Posts tagged semantics

Book Review: Refactoring HTML

Despite years of progress by web standards advocates, and a significant improvement in the quality of the HTML on the web, many of us still end up grappling with outmoded, broken HTML on a regular basis. When confronted with a large site filled with broken pages it can be hard to know where to start. Elliotte Rusty Harold’s Refactoring HTML offers a step by step recipe book for migrating such sites to clean, semantic code.

Harold’s is a well known name in the XML world, and that background shows through in how he approaches the book. While a general audience will probably find useful content, the reader needs to be prepared for a series of command-line and Java-based examples. Tools like tidy are featured prominently, as is the use of regular expressions to seek out broken code to fix and, in the music-to-my-ears category, automated testing.

If you’re equipped to do so, following these steps will lead to much cleaner, more manageable sites, but I found myself wondering how many of those comfortable with command line tools and regular expressions are in the market for a book like this.

In general I suspect the key audience for this will be IT departments inside large organisations tasked with refreshing or extending an intranet. For those developers, who maybe don’t spend much of their time working with HTML and like the idea of using scripting tools similar to those in their regular workflow, this book’s worth a look. If you’re already familiar with current trends in web development, then there are probably other ways of picking up on the scattering of techniques that might be new to you.

Disclaimer: I was sent a copy of this book for review by the publisher. You can find it at amazon US, amazon UK and all sorts of other places.

Microformats and extensibility

I’ve been following the chatter over microformats (XFN, xFolk, hCalendar, and their kin) for some time, but having been having a hard time formulating a response to all the discussion. In particular, the discussion over at Ryan’s blog and some postings such as this one by Danny Ayers have triggered further thinking.

The idea of ‘emergent semantics’ is an appealing one, and as many have argued lower-case semantics are far more likely to be adopted by a broad sweep of the web development community in the short-term than are carefully constructed XML vocabularies, or RDF representations of resources. But at the same time I fear that this sort of format will delay adoption of ‘true’ Semantic Web technologies, and balk at the apparent lack of extensibility the microformats offer.

As I work on plans for some future web app development, RDF has become more and more appealing because it is decentralised and allows for the representation of complex relationships between items. If I need to attribute a property that my current vocabulary doesn’t support, there is a standard system of drawing in another namespace which my tools can automatically understand. By contrast, (X)HTML only allows for rudimentary relationships, and there is no standardised way of indicating within the document which vocabularies tools should expect.
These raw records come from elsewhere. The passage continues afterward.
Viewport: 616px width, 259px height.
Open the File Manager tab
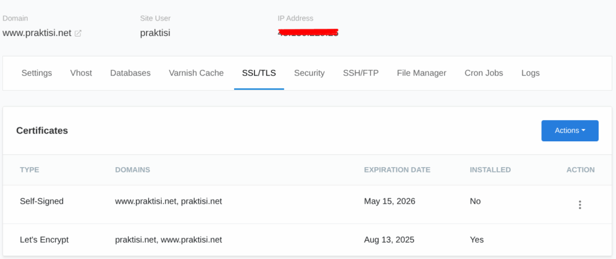pos(422,73)
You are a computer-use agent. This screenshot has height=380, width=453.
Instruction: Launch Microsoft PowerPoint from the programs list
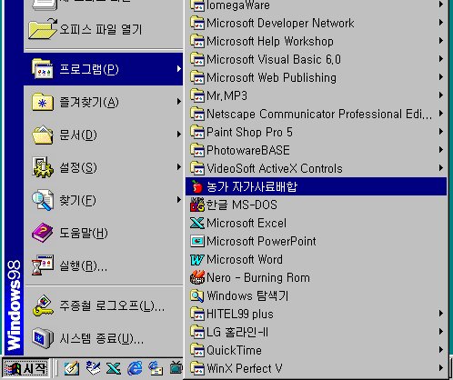point(316,241)
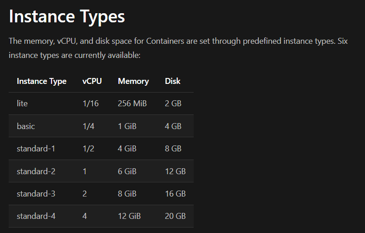Click the Instance Types heading
365x233 pixels.
pyautogui.click(x=67, y=17)
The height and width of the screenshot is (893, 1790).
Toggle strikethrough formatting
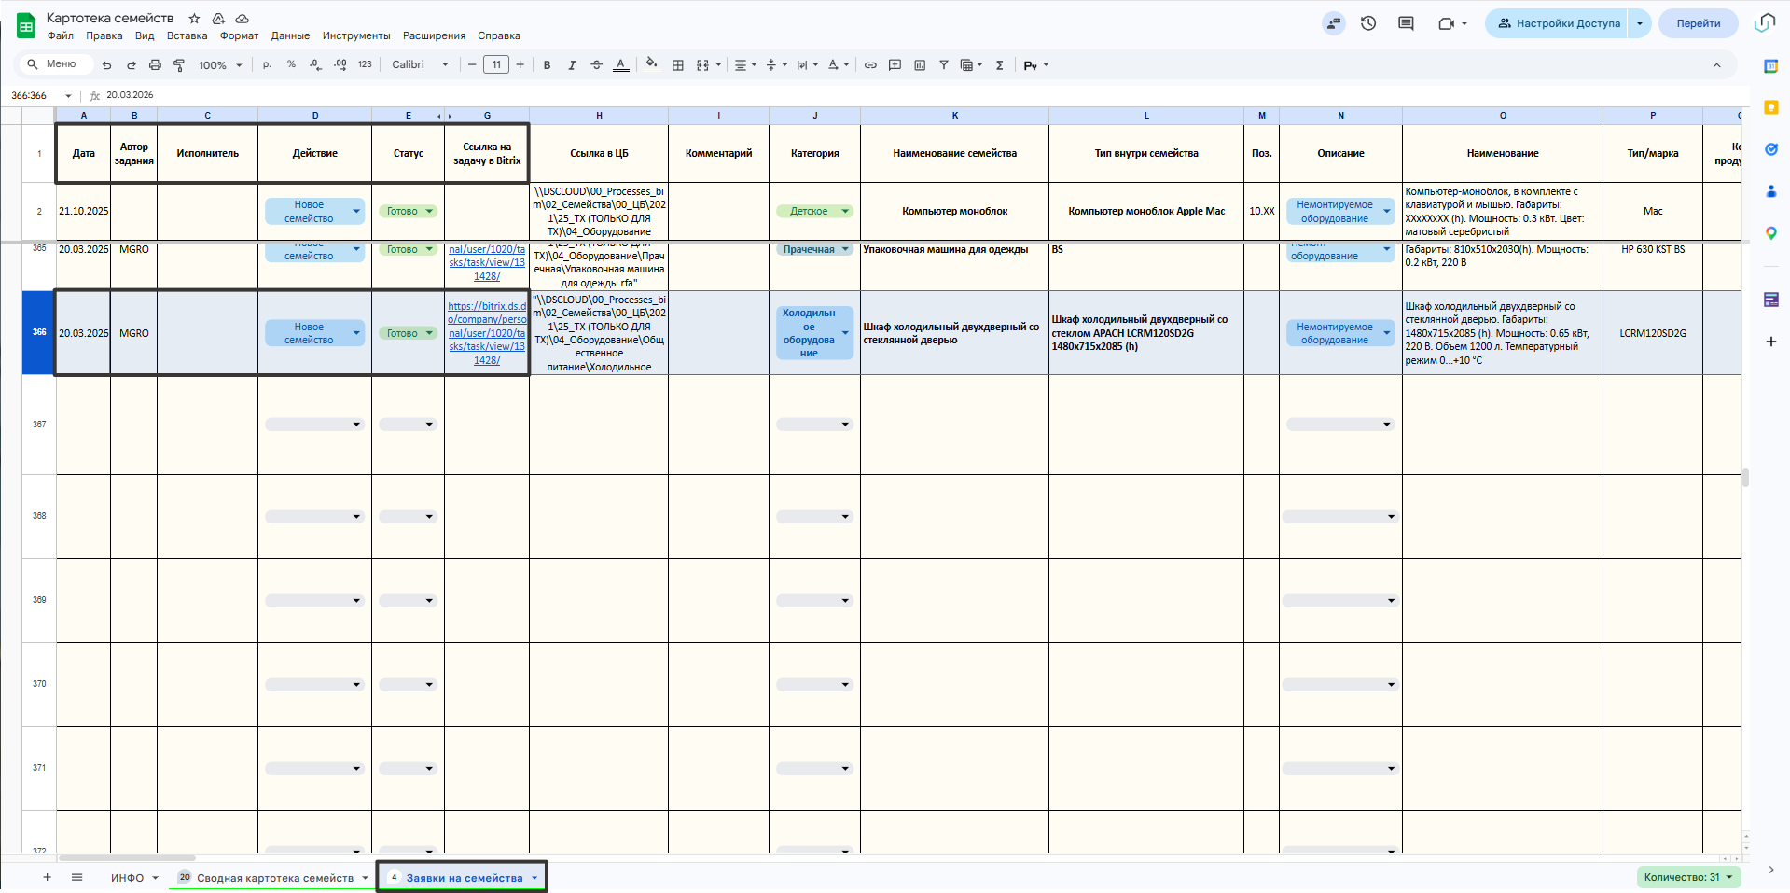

That’s not to say that microformats aren’t useful. Now that we have a large community of developers building standards-compliant sites it makes sense to work towards standardised class names for certain page elements and types of content. Having developed a number of screen-scrapers (and suffered the pain when a non-standards redesign then obliterates all that work), I’d love to be rid of the need to re-code whenever a manager decides a layout needs a slight change. But it will be to the benefit of all of us if we ensure that that standardisation doesn’t distract us from improving tools for generating and interpreting RDF, simplifying content-negotiation options, and otherwise making the web more interoperable.